Dmitriy Salita, retired professional boxer and boxing promoter, and Aleksandr Lekhtman
As a boy in Ukraine, Dmitriy Salita had first wanted to play soccer. But Odesa’s clubs didn’t take kids under 9. His father, Aleksandr Lekhtman, saw a newspaper ad about karate classes for younger children and enrolled Dmitriy. He excelled at the sport. And when the family immigrated to the United States in 1991, their Brooklyn neighborhood’s karate club offered kickboxing. Dmitriy excelled at that, too.
He was a skinny kid, and was sometimes ridiculed by other boys when he began to enter tournaments. Aleksandr, 74, recalled one in particular: “Everybody was laughing at [Dmitriy] because they thought it was going to be an easy victory, but the opposite happened.”
Dmitriy, now 40, said he began to believe in himself thanks to Aleksandr’s support. “When we came here, my family didn’t have any money, but they still found money for me to attend the kickboxing club.
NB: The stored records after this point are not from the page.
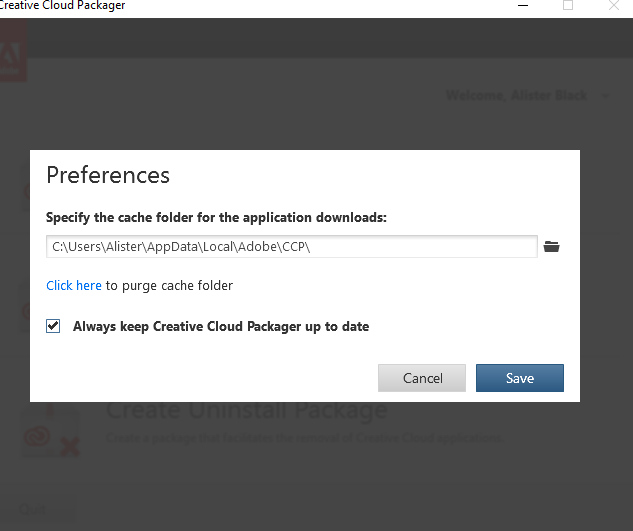The height and width of the screenshot is (531, 633).
Task: Open the "Welcome, Alister Black" user menu
Action: [520, 96]
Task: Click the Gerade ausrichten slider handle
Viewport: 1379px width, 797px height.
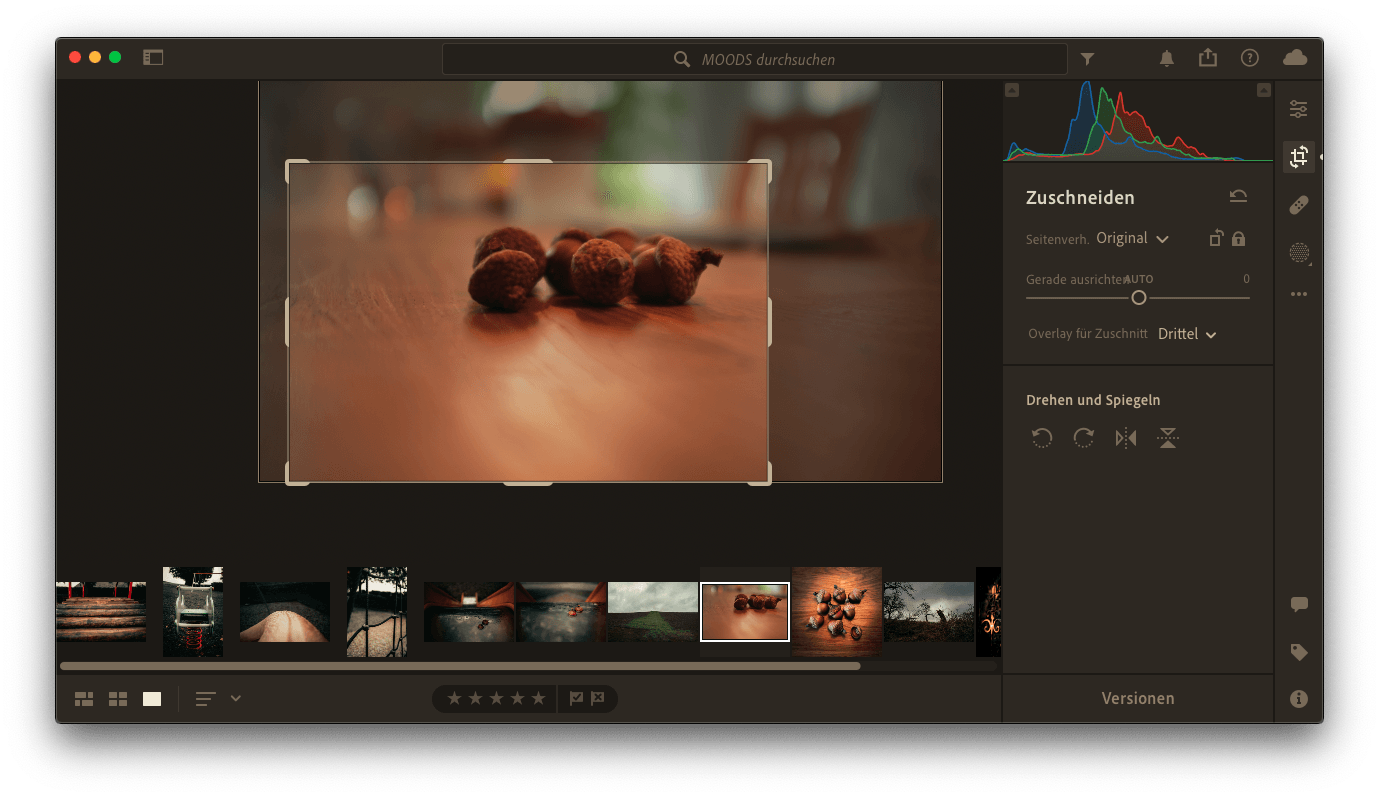Action: [1138, 298]
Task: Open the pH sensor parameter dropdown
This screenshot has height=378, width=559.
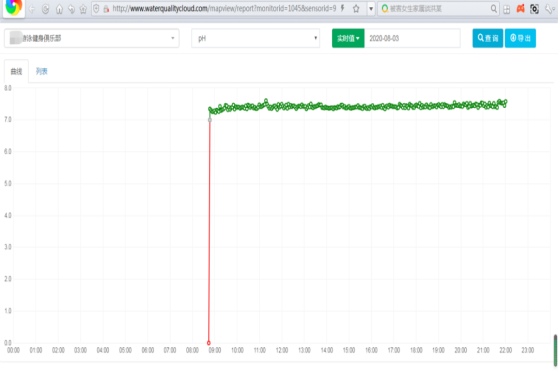Action: point(255,38)
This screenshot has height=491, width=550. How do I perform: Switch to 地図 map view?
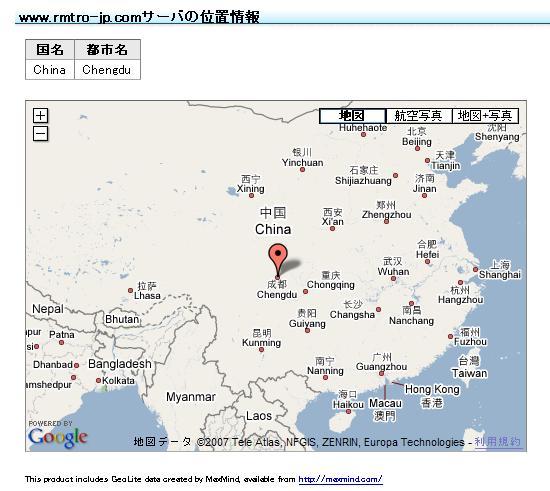pyautogui.click(x=352, y=116)
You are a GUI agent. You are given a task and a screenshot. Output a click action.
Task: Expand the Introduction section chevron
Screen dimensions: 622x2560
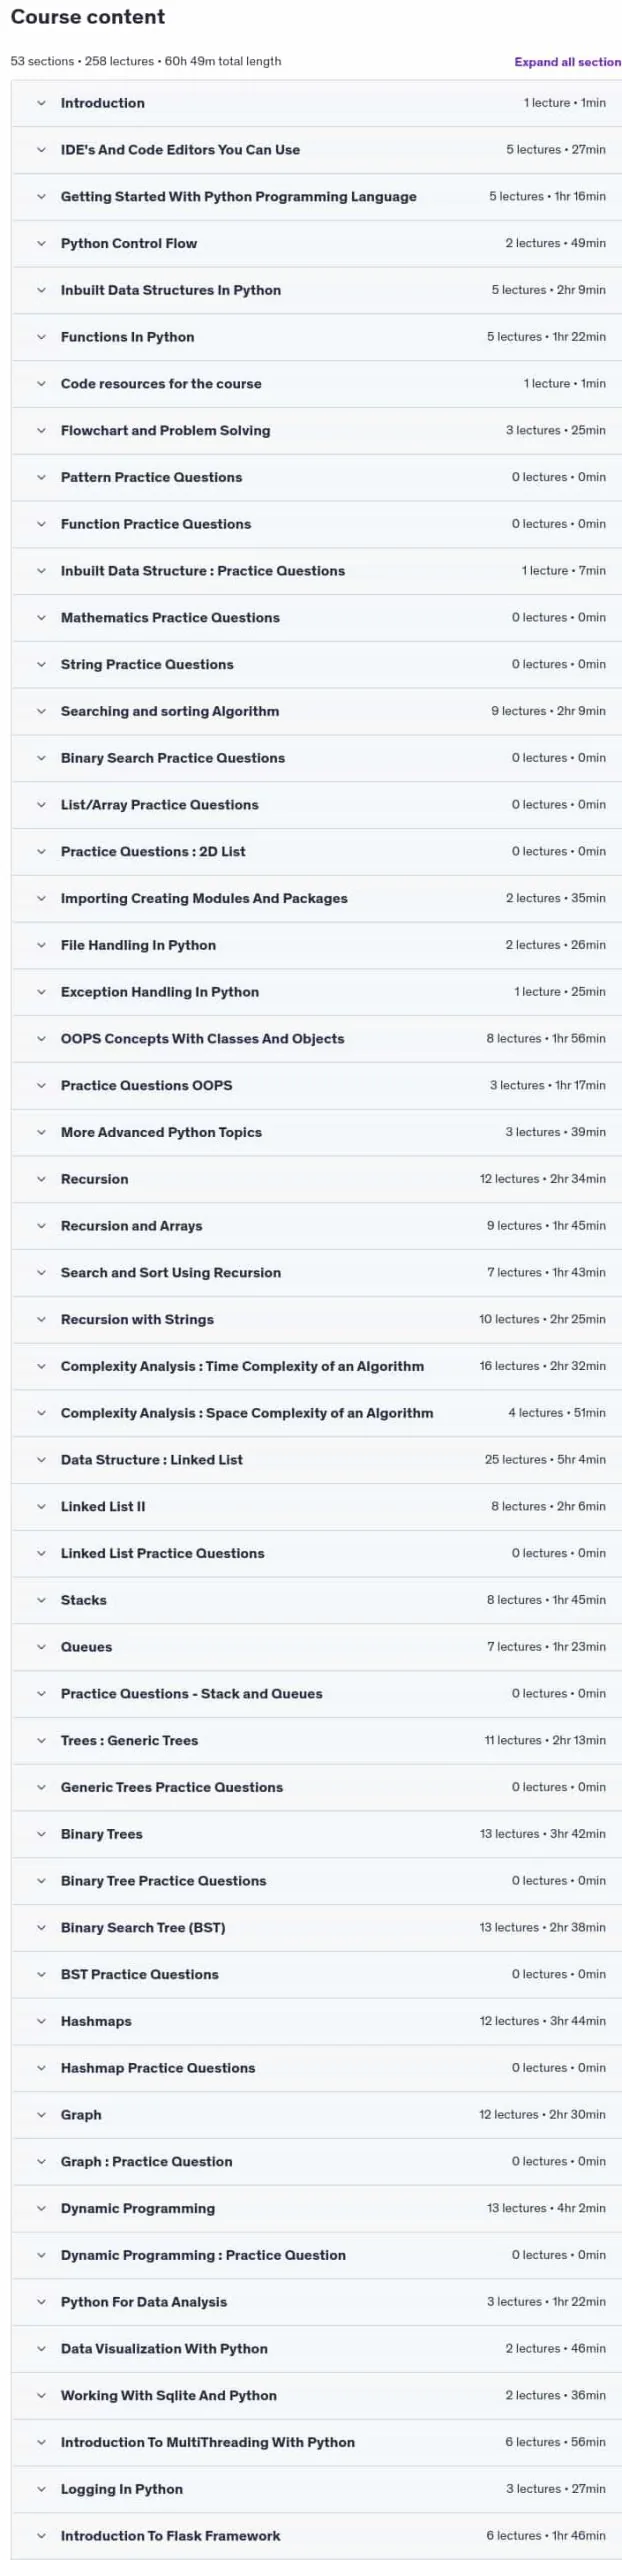[41, 103]
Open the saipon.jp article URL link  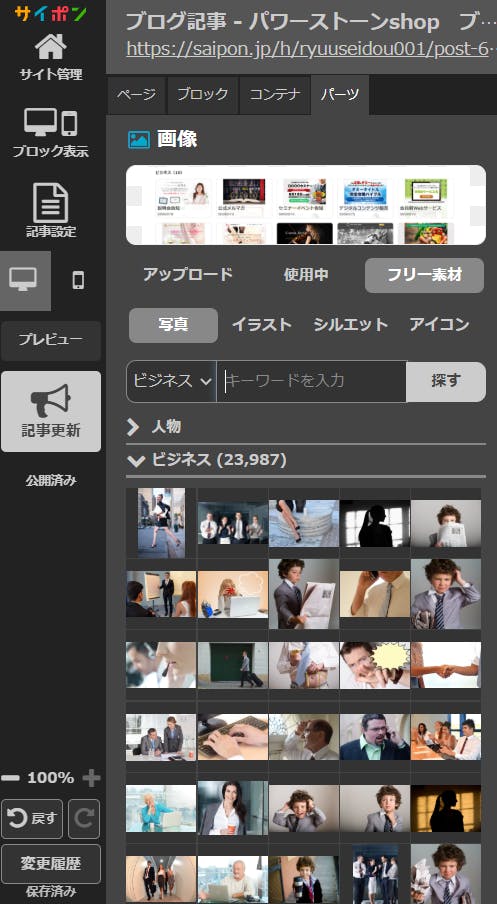coord(309,49)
I’m definitely grateful for that,” he said.
Dmitriy began boxing when he was 13. He saw more of a future in the sport, and a city-subsidized club not far from his home offered free training. “Being an immigrant and going through my challenges, I saw boxing as a way out of my ghetto,” he said.
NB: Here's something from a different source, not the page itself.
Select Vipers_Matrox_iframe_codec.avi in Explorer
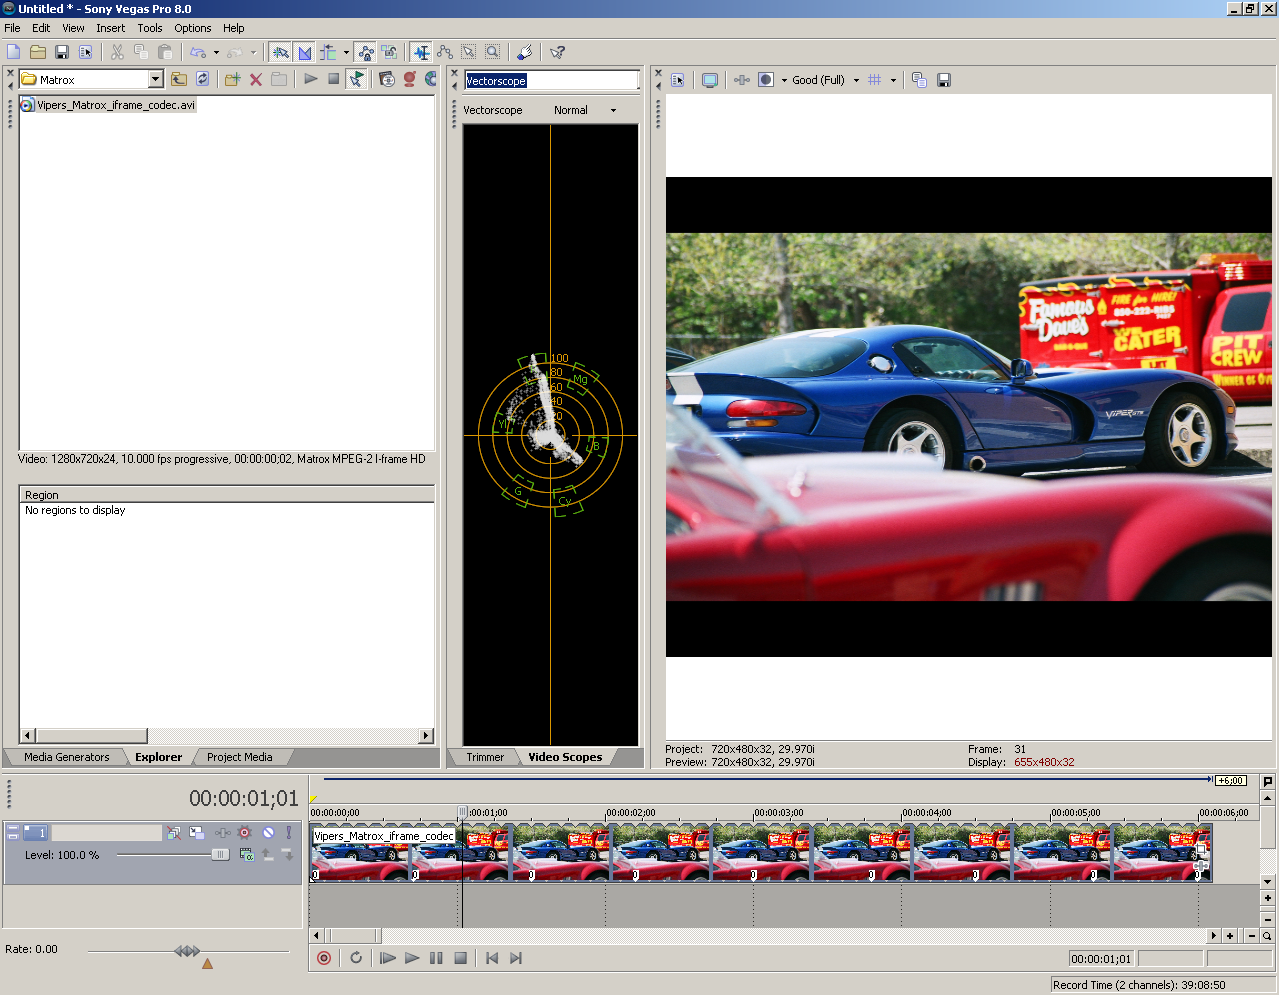 pos(115,105)
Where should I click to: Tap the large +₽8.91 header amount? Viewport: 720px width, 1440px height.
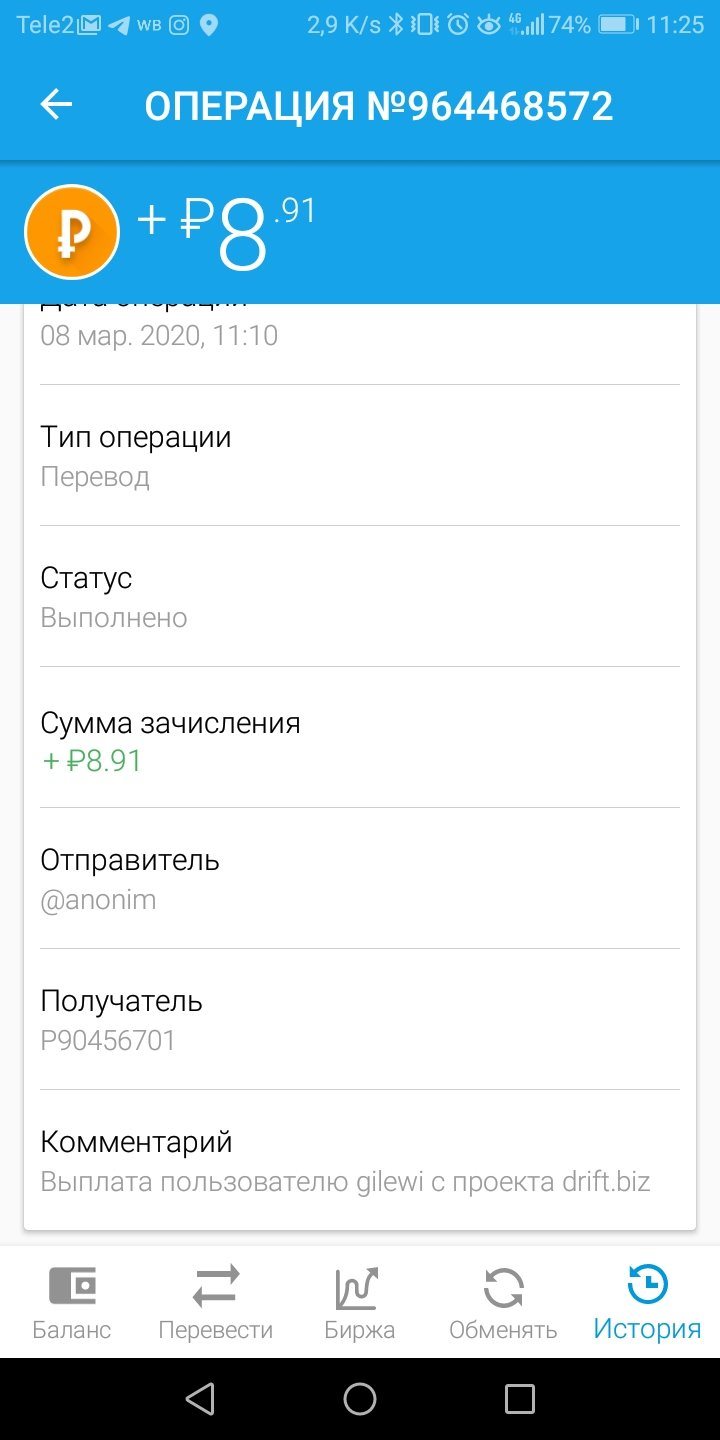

Dmitriy went 59-5 as an amateur in three weight divisions, earning a bronze medal at the U.S. Junior Olympics, becoming an Under-19 national champion and winning a New York Golden Gloves title. He went 35-2-1 as a professional and held regional titles from four American boxing associations.
Some have speculated that antisemitism experienced as a child in Odesa and Brooklyn helped push Dmitriy into boxing. But that wasn’t why he got picked on, he said, owing it to other kids’ singling him out for his accent.
His parents, Aleksandr and Lyudmila Salita, always attended his matches, Dmitriy said. But then Lyudmila was diagnosed with breast cancer. She died in 1999 and Dmitriy took her last name.
Around that time, Aleksandr drove Dmitriy and other boxers to a Silver Gloves tournament 200 miles away. The temperature dropped, and the car’s heater stopped working. Dmitriy looks back on that frigid trip fondly. “I was very happy that we had a chance to spend time together. Now, as an adult, I’m grateful for those experiences with my dad.”
Dmitriy said he also remembers that in Odesa, his father managed to keep Judaism alive for the family, though like most Soviet-era Jews, they faced obstacles to Jewish learning and practice.
“Somehow, my father found a way to buy matzo” for Passover, Dmitriy recalled. “We didn’t know most other things, but to his best ability he’d tell me the story of the exodus from Egypt and what matzo meant: that we were slaves and had to get out of there fast.”
Dmitriy’s relationship to Judaism strengthened in adulthood. He began to observe Shabbat, and would schedule his Saturday night bouts for when he could get to arenas after nightfall. He sends his two daughters to a Jewish school near their Detroit-area home.
Today, he said, “I am Orthodox, fully observant, much advanced in my knowledge since my fighting days.”